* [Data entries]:

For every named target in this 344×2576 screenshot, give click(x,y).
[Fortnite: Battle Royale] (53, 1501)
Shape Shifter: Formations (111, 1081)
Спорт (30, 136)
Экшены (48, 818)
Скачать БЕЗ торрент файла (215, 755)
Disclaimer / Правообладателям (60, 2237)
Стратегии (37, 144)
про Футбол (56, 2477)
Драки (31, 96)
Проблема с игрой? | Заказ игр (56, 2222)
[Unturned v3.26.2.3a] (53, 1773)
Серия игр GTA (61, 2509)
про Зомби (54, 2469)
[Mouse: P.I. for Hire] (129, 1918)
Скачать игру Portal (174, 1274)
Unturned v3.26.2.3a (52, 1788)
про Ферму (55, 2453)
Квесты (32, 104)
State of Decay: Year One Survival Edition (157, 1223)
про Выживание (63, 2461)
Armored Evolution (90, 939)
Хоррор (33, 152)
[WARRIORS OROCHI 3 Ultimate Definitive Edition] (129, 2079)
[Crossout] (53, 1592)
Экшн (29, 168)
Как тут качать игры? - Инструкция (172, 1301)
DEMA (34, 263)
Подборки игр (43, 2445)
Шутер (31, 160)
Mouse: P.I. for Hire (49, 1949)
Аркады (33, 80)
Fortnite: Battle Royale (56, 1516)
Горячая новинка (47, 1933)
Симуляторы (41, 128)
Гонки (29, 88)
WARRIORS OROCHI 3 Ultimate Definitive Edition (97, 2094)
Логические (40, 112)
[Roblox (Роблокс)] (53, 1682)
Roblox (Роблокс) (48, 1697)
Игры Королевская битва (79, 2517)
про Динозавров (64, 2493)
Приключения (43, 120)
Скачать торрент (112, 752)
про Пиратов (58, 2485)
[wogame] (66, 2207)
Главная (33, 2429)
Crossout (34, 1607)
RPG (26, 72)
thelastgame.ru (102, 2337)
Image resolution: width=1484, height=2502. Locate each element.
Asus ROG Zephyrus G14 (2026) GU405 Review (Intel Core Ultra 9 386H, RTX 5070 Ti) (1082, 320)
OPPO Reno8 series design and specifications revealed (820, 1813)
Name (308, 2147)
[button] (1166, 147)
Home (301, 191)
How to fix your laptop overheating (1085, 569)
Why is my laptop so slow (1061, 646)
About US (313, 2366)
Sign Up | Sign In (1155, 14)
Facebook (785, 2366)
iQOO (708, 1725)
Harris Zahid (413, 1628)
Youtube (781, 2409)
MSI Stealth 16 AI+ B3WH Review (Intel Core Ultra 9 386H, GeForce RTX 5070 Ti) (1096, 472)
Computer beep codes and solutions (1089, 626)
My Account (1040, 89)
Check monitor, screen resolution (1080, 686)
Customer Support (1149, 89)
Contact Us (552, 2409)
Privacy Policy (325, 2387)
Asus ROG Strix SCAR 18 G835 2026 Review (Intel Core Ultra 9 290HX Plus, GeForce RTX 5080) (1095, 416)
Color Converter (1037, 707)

* [Task brief]:
Look through the entries above, find each line containing "Скачать", and copy it.

* [Result for this task]:
Скачать БЕЗ торрент файла (215, 755)
Скачать игру Portal (174, 1274)
Скачать торрент (112, 752)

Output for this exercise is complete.